Georgetown announced changes in Fall 2020 tuition, housing, and dining charges on July 21 in an email to undergraduates and their families. The email also reiterated the university’s fall semester plans to house approximately 2,000 students on campus and to alter the semester’s calendar.
For the fall semester, the roughly 5,500 Main Campus undergraduate students who are not invited back to campus will receive a 10 percent reduction in tuition charges. The email from Provost Robert Groves and Senior Vice President and Chief Operating Officer Geoffrey Chatas stated that the university made this decision “in recognition that undergraduate students who return to campus will have access to certain services that will be unavailable to off-campus students.” Students that have been invited to live on campus will be charged the previously announced tuition for Fall 2020, a 3.5 percent increase from the Fall 2019 rate.
The 2020-2021 Undergraduate Bulletin reflects these reductions, with tuition per semester for full-time students on-campus listed as $28,692 and the tuition per semester for full-time students not invited back to campus for Fall 2020 listed as $25,823. This tuition reduction applies to part-time students as well, with the tuition per credit for part-time students on-campus as $2,391 compared to $2,152 for part-time students not invited back to campus.
The university also announced in the email that housing and dining charges will be reduced by 20 percent for the undergraduate students invited back to campus. According to the email, this change was made in recognition of the shorter semester, with most on-campus students leaving on Nov. 20, and the “impacts of the health precautions on residence life.” Additionally, the 20 percent reduction in housing will be based on the lower double-occupancy rate instead of the higher single-occupancy rate, despite each on-campus student being placed in a single room. Students not invited back to campus in the fall will not pay room and board fees.
The email also noted that if prior to the start of the Fall 2020 semester, public health concerns prohibit having any undergraduates living on campus, all undergraduates would receive the 10 percent tuition reduction.
The university has yet to clarify exactly how these changes will impact students’ offers of financial aid for the semester. According to the Fall 2020 Tuition, Fees, Housing and Dining Charges FAQ on the university’s Revenue and Receivables website, the Office of Student Financial Services will revise financial aid offers to reflect the updated costs included in the “Cost of Attendance” that is used to calculate eligibility for financial aid programs. It’s also noted that for students not invited back to campus, the newly discounted rate will be used in calculating the new financial aid packages. Because most financial aid is given to supplement the expected family contribution, not as a percent of all charges, it seems likely students on aid will not see a substantial decrease in charges from the university.

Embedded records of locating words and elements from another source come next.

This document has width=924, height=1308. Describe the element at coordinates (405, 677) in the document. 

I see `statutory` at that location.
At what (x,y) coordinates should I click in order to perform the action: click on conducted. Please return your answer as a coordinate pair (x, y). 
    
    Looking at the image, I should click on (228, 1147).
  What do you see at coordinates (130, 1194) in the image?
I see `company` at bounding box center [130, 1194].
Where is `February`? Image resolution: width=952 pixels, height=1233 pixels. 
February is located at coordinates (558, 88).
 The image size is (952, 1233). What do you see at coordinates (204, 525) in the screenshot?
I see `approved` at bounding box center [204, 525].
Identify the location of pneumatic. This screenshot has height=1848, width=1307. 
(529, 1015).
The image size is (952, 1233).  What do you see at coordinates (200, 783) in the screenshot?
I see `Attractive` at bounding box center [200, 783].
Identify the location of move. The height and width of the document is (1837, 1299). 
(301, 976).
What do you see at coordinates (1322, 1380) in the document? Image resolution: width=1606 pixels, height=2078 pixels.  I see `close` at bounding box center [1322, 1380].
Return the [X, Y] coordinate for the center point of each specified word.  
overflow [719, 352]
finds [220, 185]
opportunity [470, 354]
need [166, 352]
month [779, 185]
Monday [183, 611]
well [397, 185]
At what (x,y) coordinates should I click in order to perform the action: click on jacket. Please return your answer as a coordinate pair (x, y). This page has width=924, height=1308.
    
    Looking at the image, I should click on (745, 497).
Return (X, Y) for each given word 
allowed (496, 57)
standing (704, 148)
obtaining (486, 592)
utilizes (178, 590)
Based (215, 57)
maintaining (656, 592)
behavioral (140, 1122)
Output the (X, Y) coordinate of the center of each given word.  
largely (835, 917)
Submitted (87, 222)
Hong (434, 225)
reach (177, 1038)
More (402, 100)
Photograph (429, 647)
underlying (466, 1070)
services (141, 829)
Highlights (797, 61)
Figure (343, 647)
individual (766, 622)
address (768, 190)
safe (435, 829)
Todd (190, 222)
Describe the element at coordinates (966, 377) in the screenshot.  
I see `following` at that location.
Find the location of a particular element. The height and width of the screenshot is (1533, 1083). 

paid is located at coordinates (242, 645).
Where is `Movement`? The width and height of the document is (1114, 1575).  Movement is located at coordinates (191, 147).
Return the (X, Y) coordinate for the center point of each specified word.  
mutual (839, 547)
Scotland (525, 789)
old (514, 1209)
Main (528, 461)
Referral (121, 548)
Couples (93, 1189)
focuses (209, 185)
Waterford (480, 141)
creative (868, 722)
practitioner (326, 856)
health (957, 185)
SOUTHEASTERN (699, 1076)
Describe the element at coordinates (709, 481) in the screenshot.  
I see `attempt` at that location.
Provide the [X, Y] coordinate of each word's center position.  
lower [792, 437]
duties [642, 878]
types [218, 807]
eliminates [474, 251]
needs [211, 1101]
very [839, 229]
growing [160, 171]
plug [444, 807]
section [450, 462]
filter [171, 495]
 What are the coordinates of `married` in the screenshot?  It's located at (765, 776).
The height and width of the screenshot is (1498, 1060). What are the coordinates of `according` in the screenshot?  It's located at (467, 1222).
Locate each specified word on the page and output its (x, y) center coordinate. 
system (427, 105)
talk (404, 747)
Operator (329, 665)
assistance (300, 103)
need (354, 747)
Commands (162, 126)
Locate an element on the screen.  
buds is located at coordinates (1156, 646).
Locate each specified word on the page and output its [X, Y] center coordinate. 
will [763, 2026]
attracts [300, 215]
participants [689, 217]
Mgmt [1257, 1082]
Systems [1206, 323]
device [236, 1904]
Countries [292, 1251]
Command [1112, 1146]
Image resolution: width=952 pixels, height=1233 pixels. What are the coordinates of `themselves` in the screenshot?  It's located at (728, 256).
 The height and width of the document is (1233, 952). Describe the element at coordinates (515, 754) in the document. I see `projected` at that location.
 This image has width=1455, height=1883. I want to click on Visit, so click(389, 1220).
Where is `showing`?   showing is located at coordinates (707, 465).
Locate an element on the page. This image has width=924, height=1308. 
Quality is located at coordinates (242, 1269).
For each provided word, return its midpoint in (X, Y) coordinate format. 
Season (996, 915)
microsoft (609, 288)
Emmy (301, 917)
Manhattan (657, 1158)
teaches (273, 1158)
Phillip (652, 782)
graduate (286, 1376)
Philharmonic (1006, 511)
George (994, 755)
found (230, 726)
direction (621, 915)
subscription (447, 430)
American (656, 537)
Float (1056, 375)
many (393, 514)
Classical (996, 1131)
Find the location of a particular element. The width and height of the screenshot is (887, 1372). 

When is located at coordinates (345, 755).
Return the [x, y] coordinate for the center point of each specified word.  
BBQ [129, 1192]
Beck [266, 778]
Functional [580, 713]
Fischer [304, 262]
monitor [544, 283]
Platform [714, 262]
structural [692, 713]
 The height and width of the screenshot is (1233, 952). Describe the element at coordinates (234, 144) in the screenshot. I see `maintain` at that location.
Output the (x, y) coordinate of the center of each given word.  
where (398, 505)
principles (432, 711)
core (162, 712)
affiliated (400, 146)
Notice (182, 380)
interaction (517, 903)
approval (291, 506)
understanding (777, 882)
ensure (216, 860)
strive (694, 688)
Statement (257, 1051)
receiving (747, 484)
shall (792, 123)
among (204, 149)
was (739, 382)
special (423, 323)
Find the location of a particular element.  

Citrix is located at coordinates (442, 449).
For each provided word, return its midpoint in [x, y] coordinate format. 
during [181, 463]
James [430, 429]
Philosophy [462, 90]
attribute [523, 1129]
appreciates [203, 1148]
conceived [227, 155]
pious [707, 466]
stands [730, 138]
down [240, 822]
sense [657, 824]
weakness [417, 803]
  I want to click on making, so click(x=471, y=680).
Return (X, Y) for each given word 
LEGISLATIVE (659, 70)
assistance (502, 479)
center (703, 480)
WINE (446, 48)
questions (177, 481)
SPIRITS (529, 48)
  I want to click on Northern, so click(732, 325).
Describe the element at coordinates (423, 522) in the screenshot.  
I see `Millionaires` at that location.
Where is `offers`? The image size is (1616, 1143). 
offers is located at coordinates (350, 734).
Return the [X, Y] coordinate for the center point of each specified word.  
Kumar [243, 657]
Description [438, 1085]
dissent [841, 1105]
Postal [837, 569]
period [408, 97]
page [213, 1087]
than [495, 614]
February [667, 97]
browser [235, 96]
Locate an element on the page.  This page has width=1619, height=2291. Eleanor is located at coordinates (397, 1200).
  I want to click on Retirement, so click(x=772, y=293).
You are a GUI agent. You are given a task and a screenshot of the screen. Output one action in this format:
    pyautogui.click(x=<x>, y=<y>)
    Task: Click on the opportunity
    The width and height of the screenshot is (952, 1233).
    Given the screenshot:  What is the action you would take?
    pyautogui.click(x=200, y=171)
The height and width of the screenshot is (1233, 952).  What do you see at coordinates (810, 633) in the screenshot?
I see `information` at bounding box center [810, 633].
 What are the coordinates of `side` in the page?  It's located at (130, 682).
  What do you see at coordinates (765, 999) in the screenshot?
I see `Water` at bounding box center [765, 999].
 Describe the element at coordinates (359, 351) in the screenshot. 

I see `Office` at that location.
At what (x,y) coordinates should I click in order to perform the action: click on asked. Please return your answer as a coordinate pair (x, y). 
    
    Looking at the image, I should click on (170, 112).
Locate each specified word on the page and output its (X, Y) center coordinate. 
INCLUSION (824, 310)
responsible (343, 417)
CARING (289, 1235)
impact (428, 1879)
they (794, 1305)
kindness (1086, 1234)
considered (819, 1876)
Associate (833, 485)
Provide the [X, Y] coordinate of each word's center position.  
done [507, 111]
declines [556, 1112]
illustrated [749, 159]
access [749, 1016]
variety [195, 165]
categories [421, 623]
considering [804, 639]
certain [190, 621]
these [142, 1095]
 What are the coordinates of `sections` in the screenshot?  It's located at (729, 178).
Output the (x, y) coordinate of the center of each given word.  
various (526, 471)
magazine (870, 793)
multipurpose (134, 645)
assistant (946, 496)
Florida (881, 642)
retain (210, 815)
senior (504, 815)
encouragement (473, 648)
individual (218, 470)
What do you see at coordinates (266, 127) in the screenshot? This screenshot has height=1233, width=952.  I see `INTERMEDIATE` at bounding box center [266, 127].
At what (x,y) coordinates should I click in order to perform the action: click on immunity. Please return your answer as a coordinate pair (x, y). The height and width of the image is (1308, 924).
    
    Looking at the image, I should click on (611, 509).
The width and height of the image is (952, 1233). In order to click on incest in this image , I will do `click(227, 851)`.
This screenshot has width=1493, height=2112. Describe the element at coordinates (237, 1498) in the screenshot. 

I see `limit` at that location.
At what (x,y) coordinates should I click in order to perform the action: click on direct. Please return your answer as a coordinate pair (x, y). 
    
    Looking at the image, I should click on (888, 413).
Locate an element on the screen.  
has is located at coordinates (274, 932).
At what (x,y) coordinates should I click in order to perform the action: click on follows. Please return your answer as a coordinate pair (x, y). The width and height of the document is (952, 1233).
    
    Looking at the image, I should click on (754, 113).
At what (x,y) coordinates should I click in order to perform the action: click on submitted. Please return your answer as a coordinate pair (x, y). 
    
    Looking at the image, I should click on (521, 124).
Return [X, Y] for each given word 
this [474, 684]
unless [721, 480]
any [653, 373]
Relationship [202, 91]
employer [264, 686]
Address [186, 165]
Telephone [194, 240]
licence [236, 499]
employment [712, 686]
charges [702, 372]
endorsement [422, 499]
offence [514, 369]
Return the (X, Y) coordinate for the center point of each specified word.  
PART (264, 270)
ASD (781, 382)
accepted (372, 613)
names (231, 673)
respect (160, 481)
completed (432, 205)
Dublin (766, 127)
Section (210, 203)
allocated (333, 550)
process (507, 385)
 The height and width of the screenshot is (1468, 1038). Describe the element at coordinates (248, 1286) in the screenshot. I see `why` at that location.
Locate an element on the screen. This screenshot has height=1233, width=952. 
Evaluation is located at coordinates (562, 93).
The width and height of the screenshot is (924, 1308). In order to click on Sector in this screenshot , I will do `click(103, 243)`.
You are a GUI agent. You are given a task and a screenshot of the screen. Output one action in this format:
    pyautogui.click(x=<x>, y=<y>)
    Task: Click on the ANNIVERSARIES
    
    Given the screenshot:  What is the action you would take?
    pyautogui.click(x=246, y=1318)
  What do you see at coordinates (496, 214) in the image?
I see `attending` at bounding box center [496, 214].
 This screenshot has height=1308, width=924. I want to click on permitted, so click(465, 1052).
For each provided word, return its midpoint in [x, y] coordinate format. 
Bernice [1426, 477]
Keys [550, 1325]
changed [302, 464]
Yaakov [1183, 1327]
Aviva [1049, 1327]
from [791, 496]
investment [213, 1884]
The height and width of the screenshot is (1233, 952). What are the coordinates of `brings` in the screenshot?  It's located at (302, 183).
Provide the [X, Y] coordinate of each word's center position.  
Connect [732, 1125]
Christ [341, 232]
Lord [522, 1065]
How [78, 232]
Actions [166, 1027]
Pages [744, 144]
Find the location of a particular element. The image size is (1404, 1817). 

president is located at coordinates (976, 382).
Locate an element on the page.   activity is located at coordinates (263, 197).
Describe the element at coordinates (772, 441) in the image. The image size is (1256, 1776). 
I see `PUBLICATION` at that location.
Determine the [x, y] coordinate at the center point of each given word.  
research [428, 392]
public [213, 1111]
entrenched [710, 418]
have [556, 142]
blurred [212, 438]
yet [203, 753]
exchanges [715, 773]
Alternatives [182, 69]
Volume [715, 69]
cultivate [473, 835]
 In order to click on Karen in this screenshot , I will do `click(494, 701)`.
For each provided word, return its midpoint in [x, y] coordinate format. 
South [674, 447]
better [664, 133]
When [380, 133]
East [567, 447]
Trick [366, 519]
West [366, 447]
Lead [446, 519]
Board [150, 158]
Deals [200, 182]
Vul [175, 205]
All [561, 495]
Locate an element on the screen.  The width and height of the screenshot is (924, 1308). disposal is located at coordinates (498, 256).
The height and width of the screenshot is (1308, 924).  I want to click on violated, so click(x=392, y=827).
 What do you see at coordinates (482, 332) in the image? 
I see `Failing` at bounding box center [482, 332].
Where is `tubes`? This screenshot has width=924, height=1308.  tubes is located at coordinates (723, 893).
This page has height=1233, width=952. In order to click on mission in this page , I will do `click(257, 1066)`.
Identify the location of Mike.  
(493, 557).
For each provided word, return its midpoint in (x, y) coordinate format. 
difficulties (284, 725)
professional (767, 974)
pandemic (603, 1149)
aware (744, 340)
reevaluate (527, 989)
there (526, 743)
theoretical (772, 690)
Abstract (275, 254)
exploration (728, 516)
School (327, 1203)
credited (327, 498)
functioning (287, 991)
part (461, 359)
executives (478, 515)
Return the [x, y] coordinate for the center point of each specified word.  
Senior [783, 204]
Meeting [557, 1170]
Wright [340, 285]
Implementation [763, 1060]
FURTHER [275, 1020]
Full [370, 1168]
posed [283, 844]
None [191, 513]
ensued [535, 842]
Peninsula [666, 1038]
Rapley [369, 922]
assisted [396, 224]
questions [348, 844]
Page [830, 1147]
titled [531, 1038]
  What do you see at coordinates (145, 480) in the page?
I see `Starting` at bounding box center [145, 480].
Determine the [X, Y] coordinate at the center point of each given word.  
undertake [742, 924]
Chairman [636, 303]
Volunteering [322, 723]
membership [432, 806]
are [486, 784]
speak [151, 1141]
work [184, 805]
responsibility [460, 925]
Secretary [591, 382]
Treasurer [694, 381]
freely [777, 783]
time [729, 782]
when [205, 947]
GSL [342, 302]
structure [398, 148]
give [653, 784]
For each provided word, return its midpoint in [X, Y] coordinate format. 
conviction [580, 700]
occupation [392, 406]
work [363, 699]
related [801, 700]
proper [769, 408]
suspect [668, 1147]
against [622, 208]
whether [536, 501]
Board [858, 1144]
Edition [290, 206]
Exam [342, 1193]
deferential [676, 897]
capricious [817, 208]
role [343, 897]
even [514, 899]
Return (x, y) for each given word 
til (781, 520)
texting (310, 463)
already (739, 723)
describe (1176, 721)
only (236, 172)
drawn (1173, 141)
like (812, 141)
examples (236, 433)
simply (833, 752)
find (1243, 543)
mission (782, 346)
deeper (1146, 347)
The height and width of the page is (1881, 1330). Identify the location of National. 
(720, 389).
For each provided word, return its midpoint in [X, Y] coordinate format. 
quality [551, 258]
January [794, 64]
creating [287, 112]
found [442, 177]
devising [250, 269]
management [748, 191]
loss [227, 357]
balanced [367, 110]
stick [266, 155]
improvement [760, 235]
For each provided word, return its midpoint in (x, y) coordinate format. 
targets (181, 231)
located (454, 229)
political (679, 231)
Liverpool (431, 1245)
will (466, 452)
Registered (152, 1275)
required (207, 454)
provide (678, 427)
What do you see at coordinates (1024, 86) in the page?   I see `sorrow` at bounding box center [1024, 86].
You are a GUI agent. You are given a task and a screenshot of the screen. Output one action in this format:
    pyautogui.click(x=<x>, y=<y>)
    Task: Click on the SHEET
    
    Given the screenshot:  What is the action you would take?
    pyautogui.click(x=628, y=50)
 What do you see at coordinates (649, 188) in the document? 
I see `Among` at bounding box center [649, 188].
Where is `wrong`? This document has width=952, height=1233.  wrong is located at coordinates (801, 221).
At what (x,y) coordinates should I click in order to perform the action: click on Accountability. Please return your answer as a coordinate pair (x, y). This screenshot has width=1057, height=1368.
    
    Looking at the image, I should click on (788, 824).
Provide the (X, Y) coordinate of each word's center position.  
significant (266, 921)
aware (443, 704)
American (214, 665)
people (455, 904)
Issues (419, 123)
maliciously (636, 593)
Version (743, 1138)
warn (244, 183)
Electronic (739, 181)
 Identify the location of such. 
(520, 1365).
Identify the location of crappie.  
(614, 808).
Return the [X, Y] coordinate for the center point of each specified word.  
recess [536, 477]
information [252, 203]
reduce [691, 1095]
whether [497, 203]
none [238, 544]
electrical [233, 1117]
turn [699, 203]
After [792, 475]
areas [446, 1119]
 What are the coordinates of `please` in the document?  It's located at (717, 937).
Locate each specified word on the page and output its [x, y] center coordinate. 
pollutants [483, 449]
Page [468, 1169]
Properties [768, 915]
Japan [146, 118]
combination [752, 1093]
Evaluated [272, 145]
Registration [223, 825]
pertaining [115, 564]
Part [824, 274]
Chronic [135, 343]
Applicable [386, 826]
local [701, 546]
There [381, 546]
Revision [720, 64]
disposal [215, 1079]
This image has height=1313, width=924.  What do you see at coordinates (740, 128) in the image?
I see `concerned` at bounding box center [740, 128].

Though a July 7 email from Vice President Todd Olson mentioned a “modest living allowance” for students off-campus who receive aid, that was not mentioned in the most recent update. Financial aid information is expected to be released by the end of July.
While the majority of undergraduates will see a decrease in tuition, none of Georgetown’s graduate students will receive a tuition reduction for the Fall 2020 semester. The Revenue and Receivables FAQs noted that since many graduate classes will be conducted in a hybrid format, graduate students will be able to participate in their studies at least partly in-person in the classroom. It was stated that the tuition reduction for the undergraduates not invited back to campus is in recognition of the residential experience and on-campus services that will be unavailable to them and that graduate students already live off-campus.
As with the Fall 2020 plan announcement, the university explicitly stated that they had not made any decisions regarding the 2021 Spring semester, including possible tuition or housing cost reductions.